EXCERPT TO READ
═══

Wednesday's vote comes on the heels of a long and ugly history involving L.A. City and County employees and ongoing claims of sexual harassment and discrimination. A KPCC investigation last year found the city has paid out $8 million in sexual harassment claims and judgments since July 1, 2011.

The city made a $75,000 payment in 2014 to resolve a case that involved accusations of sexual harassment by a former aide to Councilmember Mitch Englander. The aide, Melody Jaramillo, said nothing was done when she complained that Englander's chief of staff had repeatedly harassed her. Jaramillo also accused Englander of making sexually inappropriate comments.

Englander, who left the council last year, has said the claims were false. In an email asking for a correction to the original characterization in this story, Englander said the payout ultimately was tied to a wrongful termination claim, not the harassment allegations.

Also in 2014, accusations of sexual misconduct made against Councilman Jose Huizar were settled with an undisclosed payout that did not involve city money. In the wake of those settlements, widespread problems with the City's ability to field complaints emerged, including shortcomings involving training, follow-through and tracking.

Correction: A previous version of this story incorrectly left the impression that former Councilmember Mitch Englander made a payout to settle accusations of sexual harassment. LAist regrets the error.

═══

EXERCISE DESCRIPTION
In the news excerpt, how much did a KPCC investigation find the city has paid out in sexual harassment claims and judgments since July 1, 2011?

═══

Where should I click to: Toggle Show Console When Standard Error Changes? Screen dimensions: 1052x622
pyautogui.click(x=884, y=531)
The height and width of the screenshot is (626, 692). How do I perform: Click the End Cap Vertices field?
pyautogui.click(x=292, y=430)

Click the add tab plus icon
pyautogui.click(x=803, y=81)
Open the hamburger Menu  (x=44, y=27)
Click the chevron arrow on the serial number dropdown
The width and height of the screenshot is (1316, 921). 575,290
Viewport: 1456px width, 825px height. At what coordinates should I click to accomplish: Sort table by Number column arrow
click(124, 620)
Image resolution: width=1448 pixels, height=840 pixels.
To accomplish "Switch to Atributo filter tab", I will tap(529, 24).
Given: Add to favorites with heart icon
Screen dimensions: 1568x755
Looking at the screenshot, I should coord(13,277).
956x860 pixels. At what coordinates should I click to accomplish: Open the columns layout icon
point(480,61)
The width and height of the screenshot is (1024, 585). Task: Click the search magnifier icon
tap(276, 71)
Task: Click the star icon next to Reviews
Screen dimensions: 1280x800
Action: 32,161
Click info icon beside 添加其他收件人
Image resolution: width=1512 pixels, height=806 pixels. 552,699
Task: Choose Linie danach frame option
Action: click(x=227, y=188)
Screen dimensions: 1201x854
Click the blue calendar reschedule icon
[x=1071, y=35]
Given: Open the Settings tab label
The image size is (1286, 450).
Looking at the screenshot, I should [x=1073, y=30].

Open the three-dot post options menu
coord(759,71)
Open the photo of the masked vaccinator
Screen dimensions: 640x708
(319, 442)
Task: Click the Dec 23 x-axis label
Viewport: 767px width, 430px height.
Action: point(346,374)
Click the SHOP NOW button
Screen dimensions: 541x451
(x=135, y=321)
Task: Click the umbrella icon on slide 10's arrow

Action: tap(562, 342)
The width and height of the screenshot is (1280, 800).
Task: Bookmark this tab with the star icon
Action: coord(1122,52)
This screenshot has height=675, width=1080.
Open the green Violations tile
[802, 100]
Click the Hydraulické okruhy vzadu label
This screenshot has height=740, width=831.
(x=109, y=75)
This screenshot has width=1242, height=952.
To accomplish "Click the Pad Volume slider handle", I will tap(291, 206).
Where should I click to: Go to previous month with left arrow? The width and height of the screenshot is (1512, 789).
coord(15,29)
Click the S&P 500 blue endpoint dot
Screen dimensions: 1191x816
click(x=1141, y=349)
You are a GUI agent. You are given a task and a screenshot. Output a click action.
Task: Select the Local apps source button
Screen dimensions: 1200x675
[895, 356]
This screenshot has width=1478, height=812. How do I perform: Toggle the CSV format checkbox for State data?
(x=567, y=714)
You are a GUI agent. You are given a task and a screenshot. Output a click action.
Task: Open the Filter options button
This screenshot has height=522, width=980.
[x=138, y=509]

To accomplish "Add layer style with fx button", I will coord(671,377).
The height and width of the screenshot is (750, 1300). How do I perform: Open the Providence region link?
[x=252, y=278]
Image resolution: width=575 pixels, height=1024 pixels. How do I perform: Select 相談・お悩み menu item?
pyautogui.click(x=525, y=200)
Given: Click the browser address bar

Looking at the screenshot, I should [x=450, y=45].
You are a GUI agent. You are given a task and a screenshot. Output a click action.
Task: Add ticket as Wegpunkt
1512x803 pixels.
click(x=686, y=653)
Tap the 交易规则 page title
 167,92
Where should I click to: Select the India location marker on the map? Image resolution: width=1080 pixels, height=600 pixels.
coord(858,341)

═══

RESULT OF THIS EXERCISE
$8 million.